This can be cliché, but we are often our own worst enemies. The lies that are firmly rooted in our brains tend to strangle out the roots of the new ideas we try to plant. I’ve had a week of “weeding” out some of those problems.
It all started with a conversation with a friend – who herself has a weight struggle – and has been one of my most steadfast supporters on this journey.
Friend: I realized – while I am ready for change and have been for quite a while my hindrance is that I don’t believe I can succeed. So even though I have all the tools I need to be successful I don’t do those things because I don’t believe it will work for me. Funny – we’re talking about faith in church and one of the things that the Pastor keeps saying is that you won’t get the results you want if you’re believing wrong about something. For example – you’re not likely to receive healing if you don’t believe it’s God’s will to heal you even if you’d like to be healed. It works the same for the weight loss I think – even though I want to lose weight I don’t believe I can and so I don’t take the steps I know I should (and can) because I don’t believe it will make any difference. So, guess I need to work on my “believer.”

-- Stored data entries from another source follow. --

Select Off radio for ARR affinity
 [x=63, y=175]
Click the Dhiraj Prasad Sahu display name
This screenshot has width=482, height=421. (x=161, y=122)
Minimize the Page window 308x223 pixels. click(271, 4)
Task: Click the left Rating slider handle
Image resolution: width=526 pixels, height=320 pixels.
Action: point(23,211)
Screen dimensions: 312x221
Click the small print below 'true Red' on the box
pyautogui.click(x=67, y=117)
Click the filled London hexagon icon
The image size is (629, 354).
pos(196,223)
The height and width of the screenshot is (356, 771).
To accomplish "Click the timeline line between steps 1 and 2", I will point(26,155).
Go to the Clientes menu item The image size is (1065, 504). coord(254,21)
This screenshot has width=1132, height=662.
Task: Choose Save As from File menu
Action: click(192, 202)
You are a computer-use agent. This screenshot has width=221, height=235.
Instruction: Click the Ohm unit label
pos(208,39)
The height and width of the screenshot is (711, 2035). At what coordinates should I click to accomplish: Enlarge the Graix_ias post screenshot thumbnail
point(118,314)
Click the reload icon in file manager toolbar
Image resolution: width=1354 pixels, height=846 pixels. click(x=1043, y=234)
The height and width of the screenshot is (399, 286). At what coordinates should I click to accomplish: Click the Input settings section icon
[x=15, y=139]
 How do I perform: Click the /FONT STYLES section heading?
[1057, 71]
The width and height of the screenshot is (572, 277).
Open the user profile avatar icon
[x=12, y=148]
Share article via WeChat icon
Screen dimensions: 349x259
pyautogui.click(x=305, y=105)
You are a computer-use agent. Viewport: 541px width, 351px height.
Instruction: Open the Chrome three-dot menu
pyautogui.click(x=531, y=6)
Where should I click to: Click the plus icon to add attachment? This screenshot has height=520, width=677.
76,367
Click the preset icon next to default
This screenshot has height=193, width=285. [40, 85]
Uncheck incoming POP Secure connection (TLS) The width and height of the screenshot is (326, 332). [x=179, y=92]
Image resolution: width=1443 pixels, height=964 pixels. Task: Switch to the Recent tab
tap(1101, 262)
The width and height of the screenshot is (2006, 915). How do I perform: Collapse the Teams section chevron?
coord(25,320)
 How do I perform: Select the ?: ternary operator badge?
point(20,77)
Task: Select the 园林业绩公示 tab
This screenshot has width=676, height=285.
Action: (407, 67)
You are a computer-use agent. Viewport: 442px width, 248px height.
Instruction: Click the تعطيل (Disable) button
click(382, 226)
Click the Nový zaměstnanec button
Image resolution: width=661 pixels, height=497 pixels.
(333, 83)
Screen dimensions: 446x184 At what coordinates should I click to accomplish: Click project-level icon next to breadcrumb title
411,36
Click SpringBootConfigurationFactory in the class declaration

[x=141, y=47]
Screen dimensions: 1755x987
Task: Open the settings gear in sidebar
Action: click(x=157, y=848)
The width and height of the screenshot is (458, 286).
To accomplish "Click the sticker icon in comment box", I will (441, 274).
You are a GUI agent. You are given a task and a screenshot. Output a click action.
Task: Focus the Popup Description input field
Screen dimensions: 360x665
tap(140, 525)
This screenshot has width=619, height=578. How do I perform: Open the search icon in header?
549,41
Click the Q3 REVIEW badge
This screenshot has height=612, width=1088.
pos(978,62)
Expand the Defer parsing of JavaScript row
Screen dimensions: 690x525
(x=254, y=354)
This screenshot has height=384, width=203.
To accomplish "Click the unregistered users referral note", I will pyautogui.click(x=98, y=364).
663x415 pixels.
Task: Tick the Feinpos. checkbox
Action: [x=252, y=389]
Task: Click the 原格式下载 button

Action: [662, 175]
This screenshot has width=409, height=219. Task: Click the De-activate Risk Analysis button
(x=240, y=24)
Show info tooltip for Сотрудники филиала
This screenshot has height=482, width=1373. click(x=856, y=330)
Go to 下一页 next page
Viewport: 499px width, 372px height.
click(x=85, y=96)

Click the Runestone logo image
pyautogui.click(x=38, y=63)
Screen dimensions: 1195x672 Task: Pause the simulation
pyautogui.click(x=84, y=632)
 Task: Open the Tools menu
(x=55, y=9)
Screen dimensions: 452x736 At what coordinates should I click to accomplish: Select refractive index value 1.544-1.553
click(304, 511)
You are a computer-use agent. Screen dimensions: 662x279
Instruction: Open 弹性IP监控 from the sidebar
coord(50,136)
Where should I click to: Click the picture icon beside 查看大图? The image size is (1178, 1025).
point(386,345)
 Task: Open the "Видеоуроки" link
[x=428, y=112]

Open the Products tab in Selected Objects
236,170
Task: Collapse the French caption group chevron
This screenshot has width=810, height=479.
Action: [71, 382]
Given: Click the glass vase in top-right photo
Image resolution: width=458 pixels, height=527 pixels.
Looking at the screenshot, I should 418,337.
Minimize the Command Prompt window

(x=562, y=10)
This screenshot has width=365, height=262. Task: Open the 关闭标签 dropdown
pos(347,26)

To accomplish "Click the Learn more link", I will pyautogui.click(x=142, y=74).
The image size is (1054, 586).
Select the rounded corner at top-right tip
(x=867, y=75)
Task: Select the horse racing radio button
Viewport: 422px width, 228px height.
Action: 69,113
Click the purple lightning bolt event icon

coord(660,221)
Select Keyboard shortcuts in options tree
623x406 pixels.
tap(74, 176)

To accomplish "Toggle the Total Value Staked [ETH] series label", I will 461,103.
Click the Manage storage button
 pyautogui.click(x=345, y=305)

Me: I know EXACTLY what you mean there. DH asked me not long ago, “Could you have lost the weight without the surgery?” I said, “No, because I didn’t think I had it in me.” The tool was my crutch – but also my rope from the bottom of the canyon. No, I shouldn’t have NEEDED the surgery – but it was what made me finally think I could be successful. I did still have to climb out, though. I do understand your mindset here.
Friend: Interesting choice of terms – Pastor just said last week – God doesn’t mind if you use a crutch while you’re getting your mindset correctly. Sometimes crutches are what it takes to get us from unbelieving to believing, from doubt to faith.
We’ve probably talked about this before (when it was you rather than me…) but did you know that the “problem” was that you didn’t believe you could be successful and what did you do to deal with that, surgery aside. I’m trying to stop running myself down for failed past attempts and all that and put into practice the things I know are true and will work but what I’ve found in my brain is that I’m looking for that one “thing” that will ensure my success because I’m so tired of failing.
Me: No, I didn’t know that that was the problem. My mindset was always “If I could just get over the hump – pain wise – I could do this.” Which, in my case, proved to be very true. My pain isn’t all gone, but the helping hand of surgery did help me get over several humps – past weights which I previously couldn’t hurdle, past the bulk of my plantar fasciitis, etc. But, I’m also of the mindset that “I don’t want to be another statistic.” I see too many people have this surgery and end up gaining it back.
I was very clear in my purpose – this was so I could LIVE MY FIT DREAMS. (That’s not just my blog tag line – but truly my intention.) In fact, I talked to my acupuncture gal today about that – my “new” fear – what if I can’t accomplish these dreams because of injury, etc. She reminded me that I’m so enjoying the JOURNEY that it really shouldn’t be an issue. I might have to change the sport of choice – but that opens new adventures, too.